→ **Письменное задание A**:
Какую фразу о саде произносит Гаев, согласно фрагменту о чеховском вишневом саде?
→ **Письменное задание B**:
Продолжите фрагмент о чеховском вишневом саде с того места, на котором он заканчивается.

→ **Фрагмент документа**:
Образ сада «изначально мифологичен, поскольку включен в мифопоэтическую картину мира, космологический смысл которой раскрывается в таких понятиях, как Вселенная, первозданная гармония божественного и человеческого миров»17. Некоторые исследователи указывают на сходство чеховского вишневого сада с райским садом18. З. Хайнади выявляет в чеховском вишневом саде черты небесного сада-рая, в котором пребывают души умерших19. Раневская, глядя в окно, восклицает: «О, сад мой! После темной, ненастной осени и холодной зимы опять ты молод, полон счастья, ангелы небесные не покинули тебя...» (XIII, 210), здесь ей видится покойная мать (XIII, 210). Петя говорит Ане, что с «каждой вишни в саду, с каждого листка, с каждого ствола» на нее глядят «человеческие существа», души умерших (XIII, 227). Значимой приметой становится белый цвет сада. Например, Гаев констатирует: «Сад весь белый» (XIII, 209). Любовь Андреевна восклицает: «Весь, весь белый! О, сад мой! <...> Какой изумительный сад! Белые массы цветов, голубое небо <...>» (XIII, 210). Согласно А. Голану, в одной из скандинавских саг белыми представлялись ветви «мирового дерева», которые символизировали небесную сферу20. Таким образом, белый цвет становится еще одним признаком, сближающим вишневый сад с небесным миром.

→ **Раздел данных**:
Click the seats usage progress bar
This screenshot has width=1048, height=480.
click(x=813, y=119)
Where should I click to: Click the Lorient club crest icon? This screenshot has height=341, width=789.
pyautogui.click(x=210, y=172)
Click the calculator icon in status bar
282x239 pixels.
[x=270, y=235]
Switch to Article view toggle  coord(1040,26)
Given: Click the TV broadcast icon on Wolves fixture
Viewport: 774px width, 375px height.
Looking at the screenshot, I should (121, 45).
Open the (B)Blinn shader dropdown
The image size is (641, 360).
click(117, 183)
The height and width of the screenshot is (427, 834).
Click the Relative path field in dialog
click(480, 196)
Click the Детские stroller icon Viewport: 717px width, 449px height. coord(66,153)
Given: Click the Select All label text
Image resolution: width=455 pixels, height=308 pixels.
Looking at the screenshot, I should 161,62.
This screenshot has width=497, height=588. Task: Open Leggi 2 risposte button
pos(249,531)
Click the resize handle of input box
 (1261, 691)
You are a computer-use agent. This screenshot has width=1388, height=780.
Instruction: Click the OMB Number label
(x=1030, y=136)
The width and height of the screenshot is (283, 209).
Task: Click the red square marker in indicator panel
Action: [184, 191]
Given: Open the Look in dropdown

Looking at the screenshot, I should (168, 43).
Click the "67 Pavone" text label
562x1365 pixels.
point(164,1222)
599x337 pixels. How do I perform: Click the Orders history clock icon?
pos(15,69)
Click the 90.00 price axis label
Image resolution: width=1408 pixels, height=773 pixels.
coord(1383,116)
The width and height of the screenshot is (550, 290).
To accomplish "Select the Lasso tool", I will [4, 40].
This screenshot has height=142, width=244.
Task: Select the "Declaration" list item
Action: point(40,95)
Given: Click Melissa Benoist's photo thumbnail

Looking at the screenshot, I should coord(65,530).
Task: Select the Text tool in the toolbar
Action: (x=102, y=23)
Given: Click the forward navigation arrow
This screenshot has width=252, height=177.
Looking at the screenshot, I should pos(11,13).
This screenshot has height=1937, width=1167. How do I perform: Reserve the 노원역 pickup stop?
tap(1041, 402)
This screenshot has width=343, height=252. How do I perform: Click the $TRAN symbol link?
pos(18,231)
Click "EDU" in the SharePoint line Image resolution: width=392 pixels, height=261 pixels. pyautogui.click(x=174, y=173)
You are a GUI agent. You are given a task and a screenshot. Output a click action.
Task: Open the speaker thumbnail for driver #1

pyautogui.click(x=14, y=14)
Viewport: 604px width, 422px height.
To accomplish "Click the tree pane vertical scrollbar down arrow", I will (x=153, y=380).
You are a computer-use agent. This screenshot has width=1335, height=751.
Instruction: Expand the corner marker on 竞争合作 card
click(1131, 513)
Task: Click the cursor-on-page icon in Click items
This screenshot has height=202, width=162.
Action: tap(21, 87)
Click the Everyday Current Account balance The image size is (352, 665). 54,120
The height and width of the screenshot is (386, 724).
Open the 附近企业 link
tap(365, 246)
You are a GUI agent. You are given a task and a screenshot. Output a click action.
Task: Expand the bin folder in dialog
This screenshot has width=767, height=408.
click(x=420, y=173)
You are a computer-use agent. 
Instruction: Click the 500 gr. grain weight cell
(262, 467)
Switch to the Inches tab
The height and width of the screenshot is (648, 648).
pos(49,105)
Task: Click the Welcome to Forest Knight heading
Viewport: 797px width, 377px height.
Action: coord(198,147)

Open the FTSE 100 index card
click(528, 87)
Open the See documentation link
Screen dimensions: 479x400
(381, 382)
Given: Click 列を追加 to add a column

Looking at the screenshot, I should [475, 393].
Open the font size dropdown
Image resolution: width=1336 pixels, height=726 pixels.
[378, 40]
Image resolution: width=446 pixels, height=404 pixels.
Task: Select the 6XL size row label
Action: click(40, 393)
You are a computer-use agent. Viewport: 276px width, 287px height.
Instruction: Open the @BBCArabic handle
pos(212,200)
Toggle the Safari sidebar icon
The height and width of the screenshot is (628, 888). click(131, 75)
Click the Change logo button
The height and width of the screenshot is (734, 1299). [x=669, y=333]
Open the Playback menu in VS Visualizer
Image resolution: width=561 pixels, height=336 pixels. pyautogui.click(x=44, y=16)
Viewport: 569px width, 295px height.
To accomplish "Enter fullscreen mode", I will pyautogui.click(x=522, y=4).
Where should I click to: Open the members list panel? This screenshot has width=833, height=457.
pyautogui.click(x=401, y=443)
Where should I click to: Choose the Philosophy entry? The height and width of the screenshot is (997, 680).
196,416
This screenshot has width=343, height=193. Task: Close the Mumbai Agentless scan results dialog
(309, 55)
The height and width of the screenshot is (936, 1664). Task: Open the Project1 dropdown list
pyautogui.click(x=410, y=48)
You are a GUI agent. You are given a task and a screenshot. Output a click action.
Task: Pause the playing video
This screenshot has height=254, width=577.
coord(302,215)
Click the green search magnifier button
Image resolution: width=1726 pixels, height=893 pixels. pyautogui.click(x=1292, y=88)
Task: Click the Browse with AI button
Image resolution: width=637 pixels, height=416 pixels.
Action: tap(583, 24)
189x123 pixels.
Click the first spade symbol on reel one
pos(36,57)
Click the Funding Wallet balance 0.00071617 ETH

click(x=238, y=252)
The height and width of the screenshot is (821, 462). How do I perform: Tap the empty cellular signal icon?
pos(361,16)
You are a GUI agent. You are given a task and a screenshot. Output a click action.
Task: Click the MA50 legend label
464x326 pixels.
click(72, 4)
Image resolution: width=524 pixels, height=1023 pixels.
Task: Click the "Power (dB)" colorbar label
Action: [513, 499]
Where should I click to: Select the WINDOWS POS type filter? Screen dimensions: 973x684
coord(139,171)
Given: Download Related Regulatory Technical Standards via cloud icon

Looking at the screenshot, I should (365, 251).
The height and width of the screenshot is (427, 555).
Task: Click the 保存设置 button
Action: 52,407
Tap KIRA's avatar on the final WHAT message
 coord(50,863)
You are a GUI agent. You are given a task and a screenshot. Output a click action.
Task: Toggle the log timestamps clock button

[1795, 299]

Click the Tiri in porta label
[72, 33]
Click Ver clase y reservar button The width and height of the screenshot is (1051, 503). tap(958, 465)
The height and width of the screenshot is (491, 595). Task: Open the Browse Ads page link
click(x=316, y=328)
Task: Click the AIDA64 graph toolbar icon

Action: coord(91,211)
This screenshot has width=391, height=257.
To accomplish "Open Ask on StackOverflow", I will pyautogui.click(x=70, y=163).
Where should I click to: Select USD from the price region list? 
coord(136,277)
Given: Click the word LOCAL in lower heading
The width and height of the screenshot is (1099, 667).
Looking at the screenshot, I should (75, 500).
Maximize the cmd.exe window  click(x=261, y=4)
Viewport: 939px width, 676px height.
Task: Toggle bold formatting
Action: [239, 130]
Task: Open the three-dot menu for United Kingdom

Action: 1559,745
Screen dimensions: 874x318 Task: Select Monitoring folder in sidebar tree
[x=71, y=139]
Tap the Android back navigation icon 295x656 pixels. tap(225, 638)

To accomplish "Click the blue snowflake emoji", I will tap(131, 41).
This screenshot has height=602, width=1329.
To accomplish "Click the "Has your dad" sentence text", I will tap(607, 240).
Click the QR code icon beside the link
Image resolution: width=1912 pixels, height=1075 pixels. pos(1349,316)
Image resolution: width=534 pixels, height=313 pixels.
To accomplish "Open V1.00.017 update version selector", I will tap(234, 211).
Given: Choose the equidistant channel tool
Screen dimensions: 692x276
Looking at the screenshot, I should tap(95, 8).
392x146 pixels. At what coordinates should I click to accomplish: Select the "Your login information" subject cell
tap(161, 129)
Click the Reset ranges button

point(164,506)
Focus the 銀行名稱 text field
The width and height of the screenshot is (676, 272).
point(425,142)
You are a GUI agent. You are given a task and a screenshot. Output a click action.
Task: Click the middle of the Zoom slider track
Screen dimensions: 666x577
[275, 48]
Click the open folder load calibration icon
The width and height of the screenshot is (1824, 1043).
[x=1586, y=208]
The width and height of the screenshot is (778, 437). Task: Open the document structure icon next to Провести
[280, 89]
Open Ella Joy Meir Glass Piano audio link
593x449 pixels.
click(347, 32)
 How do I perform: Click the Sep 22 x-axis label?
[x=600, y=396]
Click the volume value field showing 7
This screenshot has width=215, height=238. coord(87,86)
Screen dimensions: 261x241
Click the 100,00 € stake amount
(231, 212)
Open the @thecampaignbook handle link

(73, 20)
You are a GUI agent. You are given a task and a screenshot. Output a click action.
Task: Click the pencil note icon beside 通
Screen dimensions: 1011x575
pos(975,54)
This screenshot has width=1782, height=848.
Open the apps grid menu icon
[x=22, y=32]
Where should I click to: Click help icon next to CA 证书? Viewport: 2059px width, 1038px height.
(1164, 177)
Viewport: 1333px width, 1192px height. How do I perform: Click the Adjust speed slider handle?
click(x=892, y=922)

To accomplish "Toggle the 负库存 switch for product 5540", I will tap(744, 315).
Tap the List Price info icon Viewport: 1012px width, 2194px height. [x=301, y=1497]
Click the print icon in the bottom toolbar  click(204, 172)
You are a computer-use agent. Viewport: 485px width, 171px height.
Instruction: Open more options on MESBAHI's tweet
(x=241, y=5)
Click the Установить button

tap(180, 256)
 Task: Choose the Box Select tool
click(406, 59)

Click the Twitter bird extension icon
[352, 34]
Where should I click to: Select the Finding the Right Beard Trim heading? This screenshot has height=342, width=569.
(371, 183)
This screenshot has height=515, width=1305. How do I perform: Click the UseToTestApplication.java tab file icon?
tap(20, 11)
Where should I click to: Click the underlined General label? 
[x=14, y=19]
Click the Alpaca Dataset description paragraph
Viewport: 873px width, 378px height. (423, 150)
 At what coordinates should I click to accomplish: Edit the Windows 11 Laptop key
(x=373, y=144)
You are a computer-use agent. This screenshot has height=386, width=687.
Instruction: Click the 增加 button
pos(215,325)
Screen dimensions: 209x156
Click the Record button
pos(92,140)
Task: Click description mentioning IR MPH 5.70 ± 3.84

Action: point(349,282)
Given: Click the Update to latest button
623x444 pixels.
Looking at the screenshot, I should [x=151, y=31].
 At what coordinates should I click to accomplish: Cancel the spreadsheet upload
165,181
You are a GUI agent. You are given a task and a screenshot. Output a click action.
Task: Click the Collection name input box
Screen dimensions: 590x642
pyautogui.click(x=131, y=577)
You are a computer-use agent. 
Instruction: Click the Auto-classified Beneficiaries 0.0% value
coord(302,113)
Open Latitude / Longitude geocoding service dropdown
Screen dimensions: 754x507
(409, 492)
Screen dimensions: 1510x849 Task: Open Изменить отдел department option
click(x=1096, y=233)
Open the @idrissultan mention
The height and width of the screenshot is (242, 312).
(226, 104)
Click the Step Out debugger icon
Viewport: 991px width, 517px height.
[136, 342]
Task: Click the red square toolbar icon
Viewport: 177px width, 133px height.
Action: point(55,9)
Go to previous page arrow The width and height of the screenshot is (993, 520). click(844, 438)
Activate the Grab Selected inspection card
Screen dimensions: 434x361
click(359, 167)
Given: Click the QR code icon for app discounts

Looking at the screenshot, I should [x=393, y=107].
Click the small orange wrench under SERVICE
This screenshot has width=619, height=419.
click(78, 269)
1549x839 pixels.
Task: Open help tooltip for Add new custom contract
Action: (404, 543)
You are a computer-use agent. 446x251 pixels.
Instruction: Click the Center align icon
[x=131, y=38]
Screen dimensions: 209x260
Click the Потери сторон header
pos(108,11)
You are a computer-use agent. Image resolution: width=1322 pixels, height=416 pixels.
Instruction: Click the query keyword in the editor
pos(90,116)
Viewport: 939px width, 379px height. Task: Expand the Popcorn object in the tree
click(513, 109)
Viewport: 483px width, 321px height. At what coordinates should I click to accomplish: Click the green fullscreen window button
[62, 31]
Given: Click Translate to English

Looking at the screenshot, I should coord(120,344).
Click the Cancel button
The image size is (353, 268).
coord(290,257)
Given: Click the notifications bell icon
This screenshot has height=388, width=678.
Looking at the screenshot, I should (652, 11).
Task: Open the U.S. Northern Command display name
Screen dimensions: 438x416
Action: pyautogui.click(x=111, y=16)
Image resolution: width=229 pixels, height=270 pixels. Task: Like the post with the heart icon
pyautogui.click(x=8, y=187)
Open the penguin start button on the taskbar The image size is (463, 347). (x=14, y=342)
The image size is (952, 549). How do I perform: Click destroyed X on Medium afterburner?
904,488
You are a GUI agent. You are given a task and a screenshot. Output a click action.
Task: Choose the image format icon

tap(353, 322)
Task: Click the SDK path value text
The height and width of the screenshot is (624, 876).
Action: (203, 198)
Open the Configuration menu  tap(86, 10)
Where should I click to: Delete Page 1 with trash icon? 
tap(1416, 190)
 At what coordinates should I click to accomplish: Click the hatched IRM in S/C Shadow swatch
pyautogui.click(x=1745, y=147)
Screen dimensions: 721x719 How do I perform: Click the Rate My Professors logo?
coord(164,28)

→ **Результат выполнения A**:
Гаев говорит: «Сад весь белый».

→ **Результат выполнения B**:
М.О. Горячева видит в тексте пьесы прямые обращения к ассоциациям «рай, Эдем»21. Т. Могильный и Г.И. Тамарли рассматривают архетип сада и архетипический фон, связанный с мифологемой вишни22. Исследователи утверждают, что символическое значение сада-Эдема усиливается за счет связи с образом вишни: «в христианской мифологии, вишня — райский плод; в иконографии она часто изображается вместо яблока как плод с Древа познания добра и зла»23. Взаимодействие первозданных смыслов образов, по мнению ученых, способствуют формированию организации мифологического пространства текста, «благодаря которому осуществляется переход от трехмерного пространства пьесы, где действуют привычные нам законы бытия, к четырехмерному, т. е. социально-бытовое, психологическое, эмоциональное содержание трансформируется в символическое»24. Д.Н. Медриш обращает внимание, что «само определение — «вишневый» — в русском фольклоре имеет идеальный, качественно оценочный смысл, оно из того же ряда, что и эпитеты золотой, серебряный, жемчужный»25. Таким образом, уже в названии сада содержится связь с образом рая — желанным, светлым, идеальным миром. Семантика вишневого сада еще более усложняется в связи с брачной символикой образа вишни. На основании ряда примеров М.Ч. Ларионова делает вывод, что «вишня связана с девичеством», с потерей девичества и браком. Эта символика, по мнению исследователя, прослеживается в «истории Адама и Евы» в свете «семантики соблазна и грехопадения, утраты рая»26.

Через вишнёвый сад — как и через райский — протекает река. «В библейском сказании об Эдеме» упоминается источник или «река, разделяющаяся за его пределами на четыре реки, две из которых, Тигр и Ефрат, соотносятся с реальными и две, Фисон и Гихон, или Геон, до сих пор составляют предмет самых разноречивых догадок и предположений». Кроме реки, в райском саду мог быть другой водный источник — озеро27.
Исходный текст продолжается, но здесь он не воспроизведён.